[Development] Deprecation/removal model going into Qt 6

Mon Jun 3 13:34:27 CEST 2019

Giuseppe D'Angelo via Development wrote:

> Il 03/06/19 00:08, Kevin Kofler ha scritto:
>> What you call "obsolete functionality" is functionality that existing
>> code relies on and rightfully expects to remain there.
> 
> Rightfully? By what right exactly?

APIs in libraries are meant to be used. I consider it an entirely reasonable 
expectation by developers using the APIs that they will not be removed under 
them because the library developers consider them "obsolete". Imagine the 
chaos if Intel or AMD decided to remove some random "obsolete" x86 
instructions from their CPUs! x86 has kept backwards compatibility with 
every single instruction for more than 30 years. This is the standard 
software libraries should be held to, too.

>> I'd rather get fewer (or even no) new features than losing existing ones.
> 
> How is this even an argument? Qt will need to evolve and acquire
> features to remain competitive. Again, development bandwidth is finite:
> either the overall quality decreases or some things have to get dropped.

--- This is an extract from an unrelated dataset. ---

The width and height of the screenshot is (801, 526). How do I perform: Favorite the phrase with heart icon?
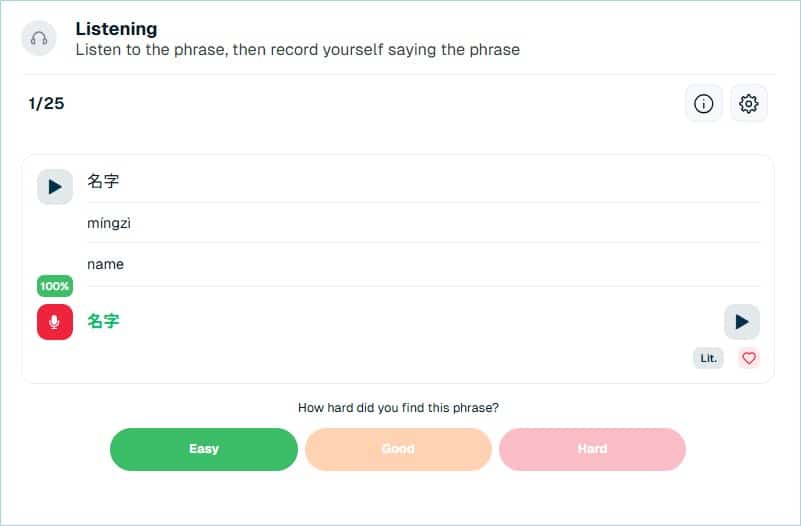(749, 358)
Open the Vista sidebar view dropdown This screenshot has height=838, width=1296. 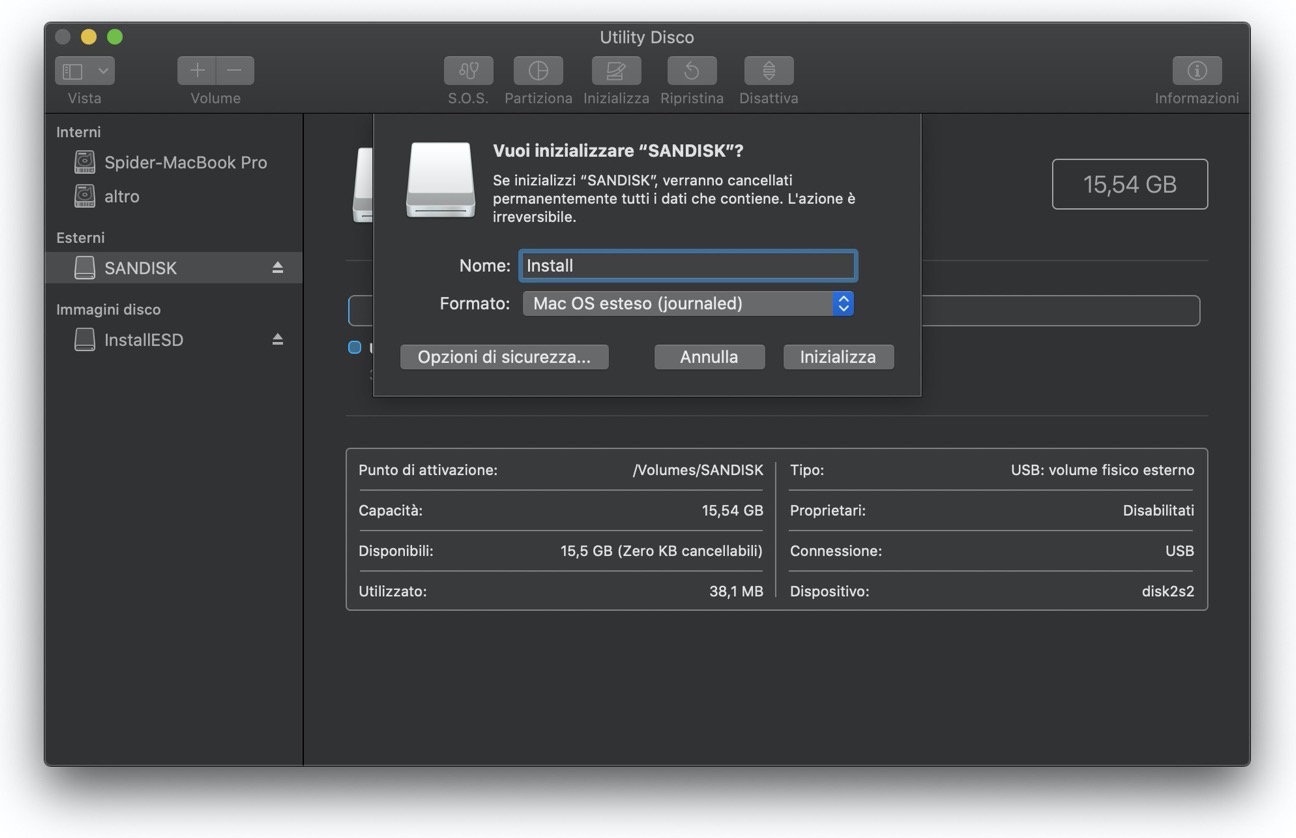coord(85,71)
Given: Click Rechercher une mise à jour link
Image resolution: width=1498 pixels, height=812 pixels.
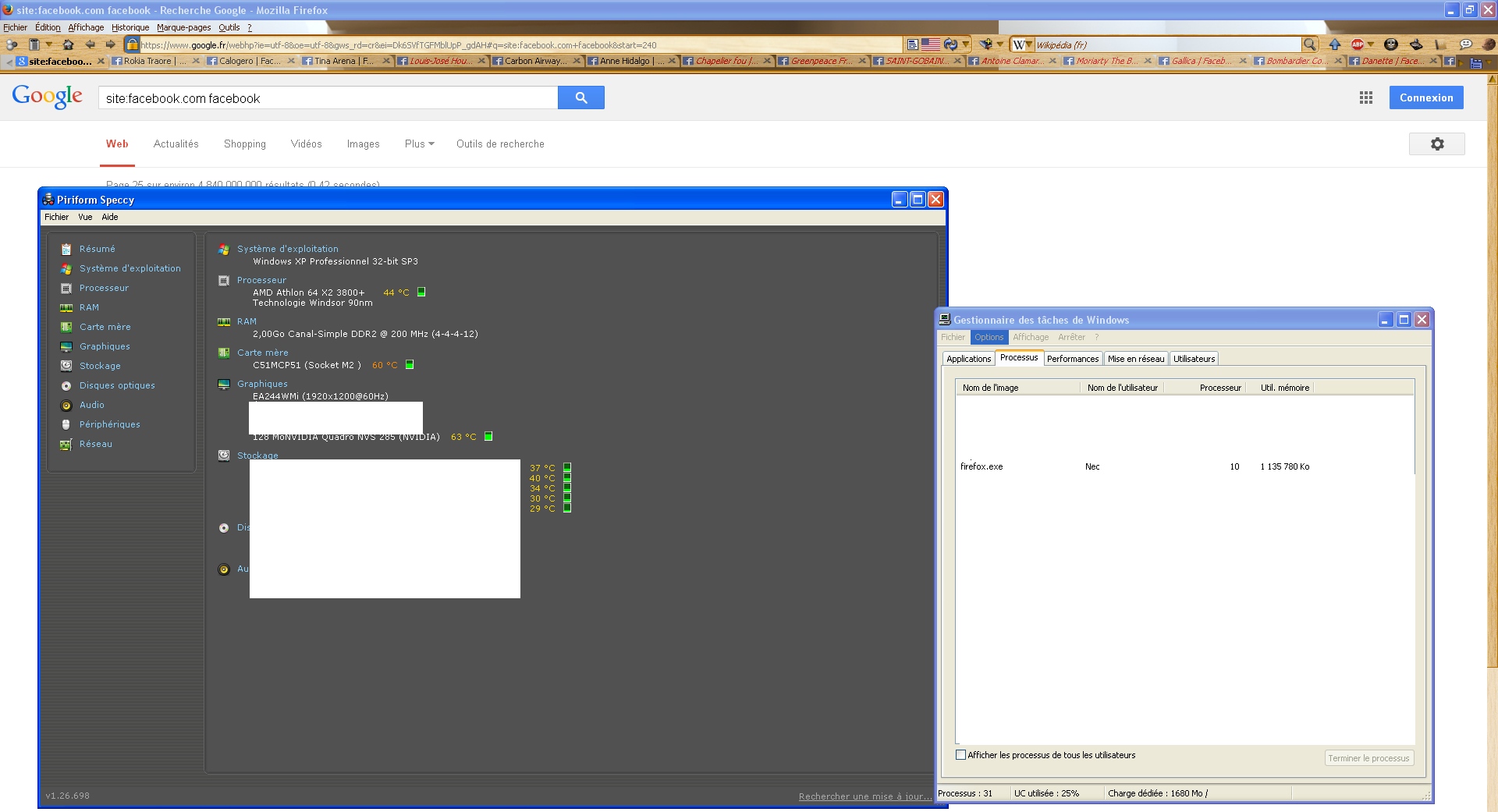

Qt has long reached a point where it can be considered complete. Its main 
selling point is portability to many different platforms rather than some 
specific feature. Additional features don't necessarily need to be in the 
main Qt library, but can be in community-developed addons such as KDE 
Frameworks or such as the many third-party Qt-based Free Software libraries 
out there. (They can also be in Qt-Company-developed Qt Solutions if there 
is manpower left for that.)

Qt has also become larger and larger over time (despite the removal of APIs 
considered obsolete). Just compare the size of the Qt 3 tarball with the 
size of the Qt 5 monolithic tarball. This is not the result of keeping old 
APIs around, but of feature creep.

So I disagree with the assertion that Qt needs more features to remain 
competitive.

>> See also Boudewijn Rempt's blog post on the subject:
>> https://valdyas.org/fading/hacking/happy-porting/
> 
> I agree with the principle (API breaks are painful), but I strongly
> disagree with the idea that no API breaks can ever possibly happen. And
> the specific example is a terrible one to make a point as the resulting
> API break is trivial to work around (I defined such breakages
> "scriptable").

The Q_FOREACH to ranged for change is not as easy to port to as people 
think, because there are at least 2 pitfalls when porting to ranged for:
1. you have to add qAsConst or equivalent or you will be deep-copying your
   implicitly-shared CoW container,
2. code that was changing the container during the iteration, which worked
   just fine with Q_FOREACH (because the iteration would still be over the
   original unchanged container), will now crash without warning. Even
   qAsConst will not help you get a warning or error for it, because it only
   constifies the reference for the ranged for itself and not for the code
   within it.

This is effectively deprecating a safe construct for an unsafe one.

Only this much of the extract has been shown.